Collected data entries
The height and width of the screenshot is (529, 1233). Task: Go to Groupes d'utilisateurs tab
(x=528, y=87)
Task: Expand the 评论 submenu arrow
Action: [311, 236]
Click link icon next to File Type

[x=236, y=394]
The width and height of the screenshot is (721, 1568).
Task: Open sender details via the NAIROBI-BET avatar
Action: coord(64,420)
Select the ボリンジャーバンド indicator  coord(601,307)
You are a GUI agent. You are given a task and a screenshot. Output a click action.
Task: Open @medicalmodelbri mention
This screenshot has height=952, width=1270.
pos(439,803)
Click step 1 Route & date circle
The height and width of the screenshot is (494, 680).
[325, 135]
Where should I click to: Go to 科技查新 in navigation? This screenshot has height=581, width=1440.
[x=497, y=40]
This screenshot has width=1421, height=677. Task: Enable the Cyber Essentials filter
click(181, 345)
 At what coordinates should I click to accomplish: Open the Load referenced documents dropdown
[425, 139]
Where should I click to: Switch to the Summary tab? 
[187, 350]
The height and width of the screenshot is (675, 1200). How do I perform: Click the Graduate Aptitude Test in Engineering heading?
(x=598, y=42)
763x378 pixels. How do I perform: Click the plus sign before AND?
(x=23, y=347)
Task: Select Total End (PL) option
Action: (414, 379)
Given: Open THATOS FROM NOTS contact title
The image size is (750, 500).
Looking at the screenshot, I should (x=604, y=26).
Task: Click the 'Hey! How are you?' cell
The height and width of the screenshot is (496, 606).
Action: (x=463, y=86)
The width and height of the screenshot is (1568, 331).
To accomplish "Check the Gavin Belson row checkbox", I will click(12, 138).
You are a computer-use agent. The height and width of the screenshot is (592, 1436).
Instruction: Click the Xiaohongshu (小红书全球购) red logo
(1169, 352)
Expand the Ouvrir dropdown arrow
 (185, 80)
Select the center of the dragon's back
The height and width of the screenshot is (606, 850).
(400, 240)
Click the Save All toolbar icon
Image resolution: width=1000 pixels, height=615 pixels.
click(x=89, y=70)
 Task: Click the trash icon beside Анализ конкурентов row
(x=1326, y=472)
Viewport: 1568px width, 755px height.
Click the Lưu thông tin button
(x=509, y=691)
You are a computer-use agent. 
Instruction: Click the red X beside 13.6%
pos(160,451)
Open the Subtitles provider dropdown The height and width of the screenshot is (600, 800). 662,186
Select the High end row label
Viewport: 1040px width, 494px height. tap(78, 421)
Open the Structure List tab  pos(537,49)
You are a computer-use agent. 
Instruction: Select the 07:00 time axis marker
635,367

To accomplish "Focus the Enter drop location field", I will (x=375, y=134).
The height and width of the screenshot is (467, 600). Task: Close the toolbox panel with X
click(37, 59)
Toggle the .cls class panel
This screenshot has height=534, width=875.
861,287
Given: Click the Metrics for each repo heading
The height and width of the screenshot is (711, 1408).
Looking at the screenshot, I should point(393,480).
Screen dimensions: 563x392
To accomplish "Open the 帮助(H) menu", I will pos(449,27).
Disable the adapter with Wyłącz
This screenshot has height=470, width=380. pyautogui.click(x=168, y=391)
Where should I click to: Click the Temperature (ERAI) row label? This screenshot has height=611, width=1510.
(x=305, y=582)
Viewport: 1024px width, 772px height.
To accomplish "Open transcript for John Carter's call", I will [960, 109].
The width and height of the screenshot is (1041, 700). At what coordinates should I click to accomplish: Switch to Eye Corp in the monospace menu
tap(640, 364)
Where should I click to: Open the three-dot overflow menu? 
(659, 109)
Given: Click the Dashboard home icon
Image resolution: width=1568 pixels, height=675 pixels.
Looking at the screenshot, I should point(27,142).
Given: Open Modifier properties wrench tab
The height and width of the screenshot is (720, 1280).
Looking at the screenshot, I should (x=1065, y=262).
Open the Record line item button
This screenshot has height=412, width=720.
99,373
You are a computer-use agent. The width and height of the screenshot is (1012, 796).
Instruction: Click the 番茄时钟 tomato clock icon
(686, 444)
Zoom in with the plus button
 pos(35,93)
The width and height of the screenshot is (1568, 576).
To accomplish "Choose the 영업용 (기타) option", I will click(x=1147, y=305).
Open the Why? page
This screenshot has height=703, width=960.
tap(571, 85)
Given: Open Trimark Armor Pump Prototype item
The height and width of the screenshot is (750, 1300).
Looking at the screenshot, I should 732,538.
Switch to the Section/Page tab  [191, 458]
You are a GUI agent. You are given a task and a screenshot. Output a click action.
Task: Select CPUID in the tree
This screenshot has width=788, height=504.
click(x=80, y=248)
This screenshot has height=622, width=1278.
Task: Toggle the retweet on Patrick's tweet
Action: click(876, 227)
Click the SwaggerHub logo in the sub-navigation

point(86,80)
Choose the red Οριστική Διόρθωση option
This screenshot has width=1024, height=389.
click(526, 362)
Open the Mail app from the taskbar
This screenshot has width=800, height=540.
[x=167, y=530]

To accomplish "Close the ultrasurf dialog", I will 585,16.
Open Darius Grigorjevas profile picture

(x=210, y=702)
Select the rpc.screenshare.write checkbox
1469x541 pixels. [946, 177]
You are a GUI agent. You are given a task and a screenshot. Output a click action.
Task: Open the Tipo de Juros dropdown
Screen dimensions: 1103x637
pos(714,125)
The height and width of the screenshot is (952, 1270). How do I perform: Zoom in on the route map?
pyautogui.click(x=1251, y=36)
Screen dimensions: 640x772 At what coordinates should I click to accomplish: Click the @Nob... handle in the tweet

## Task to carry out
In the answer, include exactly the lines from the line containing "The height and width of the screenshot is (952, 1270)." through the end of the data, and nothing else.

## Result of this exercise
The height and width of the screenshot is (952, 1270). How do I perform: Zoom in on the route map?
pyautogui.click(x=1251, y=36)
Screen dimensions: 640x772 At what coordinates should I click to accomplish: Click the @Nob... handle in the tweet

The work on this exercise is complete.